What is a party without presents and treats? Well, Mommyfest is giving away fun prizes so make sure to join us for all the fun. A list of prizes will be listed in a special post in the Mommyfest blog. Prize drawing will be open to all participants of Mommyfest.

Tuesday, May 13, 2008

KangarooBoo.com

Recently I discovered that popular blogs often have contests to promote/support specific causes and online stores. As well as provide some fun competition for their faithful readers. The other day I came across a contest on Chicken and Cheese for the messiest room in your house! Wow, I was so happy to see so many other people had messy houses just like mine! Unfortunately, I missed the deadline on that one, so I couldn't enter. But I didn't miss the deadline on this one...
The Full Mommy is having a contest for two gift certificates to the online toy store KangarooBoo.com. All you have to do is check out their website and post a comment about what toys you liked. :) Cool, I can do that. The toys that I really liked:
I love the bib clips - attach a paper napkin and then throw it away! I have a pile of dirty bibs to wash!
And the Swallow Mobile was beautiful for kids or adults. Actually, they had an awesome collection of unique, attractive mobiles. Artsy, not the same old mini stuffed animal crap that they have at every baby store.
And some other favorites: Animal Masks from Morroco and the awesome wooden fire truck complete with not 1, but 2 firemen!
Here's some more information about the store:

KangarooBoo.com offers a wide array of wooden toys, educational toys, battery-free mobiles, and fun & practical products.

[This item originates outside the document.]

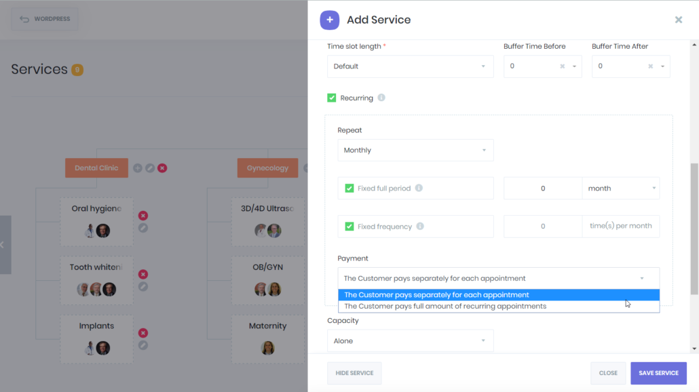Click the fixed full period number field
The image size is (699, 392).
[542, 189]
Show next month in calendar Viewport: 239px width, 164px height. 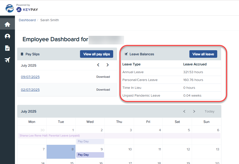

Their product selections continue to expand literally every day, as well as cool website features (entirely built by Justin).

Grateful for her cancer survival (diagnosed at age 24, merely 10 weeks after their wedding), and mindful of those, especially children, who are still battling or have yet to start the fight, Jennic and Justin hope to help raise funds and awareness for children-related charities through their charity goals and philanthropic efforts. Starting from the first day after opening for business, KangarooBoo.com has donated and will continue to donate a portion of each and every purchase towards the charity of choice of the customer... you pick the charity during the checkout process!

Monday, May 12, 2008

Just Walk Away

So Bug is going through separation anxiety...again. He's four, this shouldn't be happening again and on top of all the other crap I have to deal with but it is. It starts when we begin walking down the hallway to his classroom, he hangs on me. He pulls my pants, my jacket, my shirt, burying his face into me. And then I peel him off of me to hang up his jacket, and I give him a big hug and kiss and tell him I will see in later and that I love him. And have a good day, and go to the window and wave to me when I get outside and all of it falls on deaf ears. He clings to me and cries, "one more hug", "don't leave mommie", etc. I'm filled with mixed emotions and only one option - to walk out the door as quickly as possible and get to work. Don't get me wrong, of course there's a part of me that just wants to scoop him up and take him out for doughnuts at that moment. But there's another part of me that is irritated...stop pulling my shirt, your hand is in my crotch, I've got to go, why do we have to go through this, why is my kid doing this, his little friends look like such good kids - why isn't he?, let go of me! So I walk out and the other mom's dropping off in the hallway look at me and I wonder, do they understand? or do they think my kid is rotten and I'm a terrible mom. But then there's that other part of me that says, free...free at last, no one clinging to me, I'm on my own...for a little while.